Russian cuisine, like many places around the world, couldn’t exist without desserts. Rich homes traditionally had a practically unlimited choice of desserts, since richer houses had chefs and a larger budget for food products. However, even peasants had desserts on their tables.
Many desserts were baked, as the oven was a large part of any home. There are a wide variety of baked items in traditional Russian cuisine. Apples, pears and berries would be placed in a think pot and baked, often with a little honey. Carrots and beets could also be thinly sliced and dried for parenki, which were then added to tea.
Another common dessert involved boiled not only sweet fruits but vegetables (such as cucumbers and carrots). To keep the dish from burning, the whole pot was placed in a water bath. The result were chewy bites, similar to candied fruits, that were popular and easy to make even for the poorest of peasants. Also popular are uzvar and kissel, thick juices made from fruit. Kissel is thickened with starch, which makes it taste extra special.
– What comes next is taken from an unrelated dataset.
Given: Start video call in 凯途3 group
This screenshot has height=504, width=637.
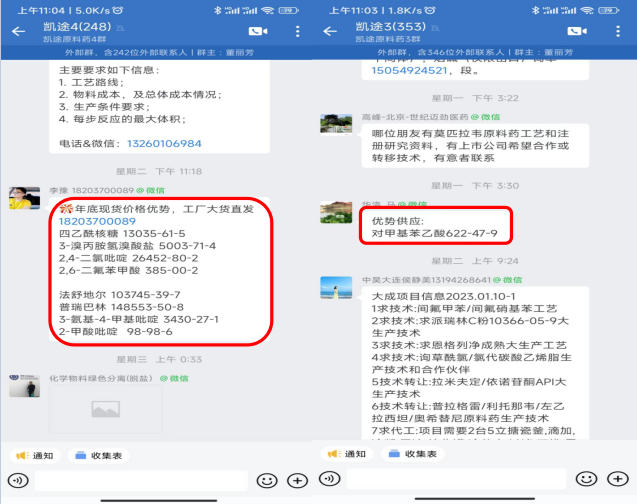Looking at the screenshot, I should pos(577,31).
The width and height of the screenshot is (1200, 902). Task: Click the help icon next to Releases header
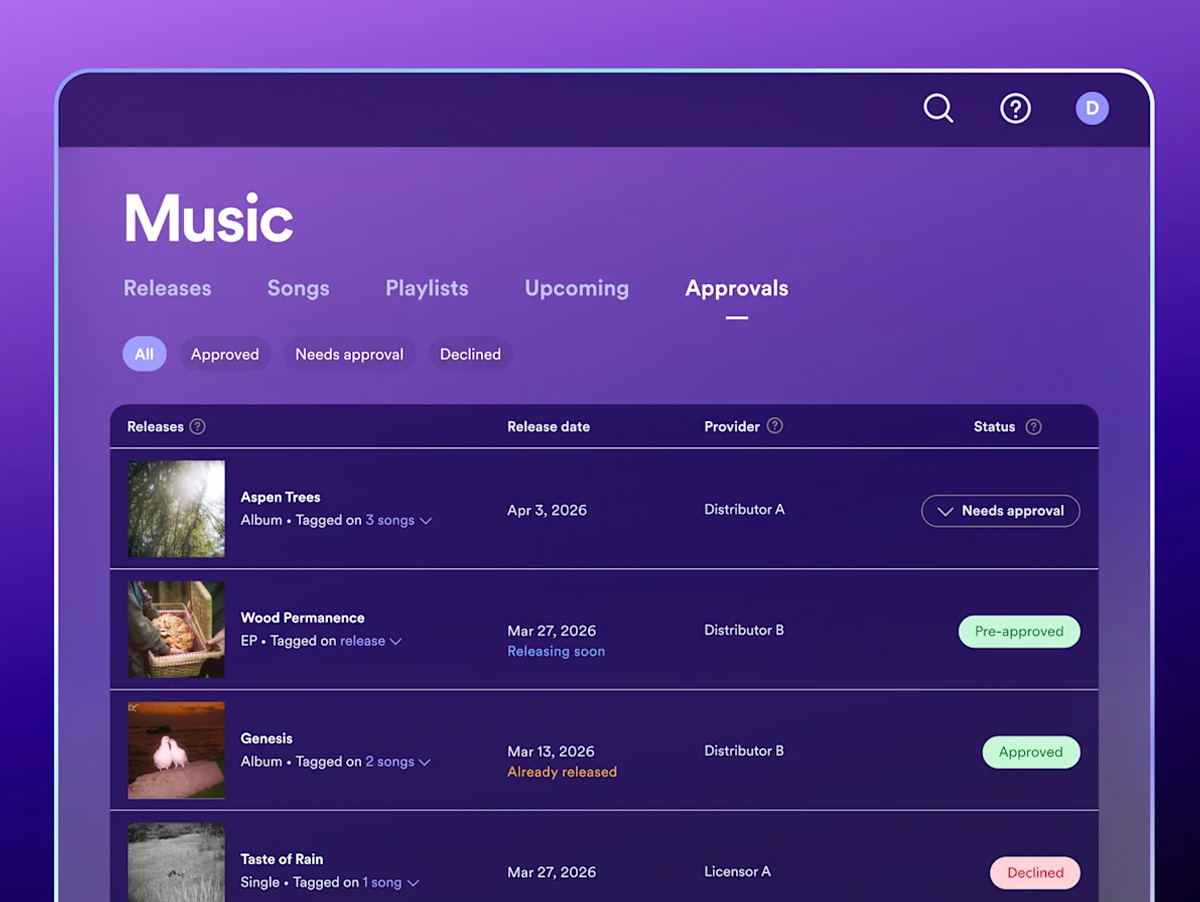click(197, 426)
Berries were very popular for desserts, including wild berries. Viburnum, mountain ash, raspberry, and currant would all be gathered and dried in the oven and turned into a thick paste. Lepyoshkas are flatbreads, sometimes with extra greens or vegetables in them, which made them good snacks for the winter or when you had a cold.
There were special desserts in Russia for holidays, such as Easter and New Year’s. Kulich are tall, cylindrical cakes decorated with a white frosting made specially for Easter, and pierogies were a must for New Year’s. Maslenitsa called for all sorts of sweet baked goods, especially blini (thin pancakes similar to crepes) with all sorts of fillings. Each family has their own special recipes, perfected and passed down through generations.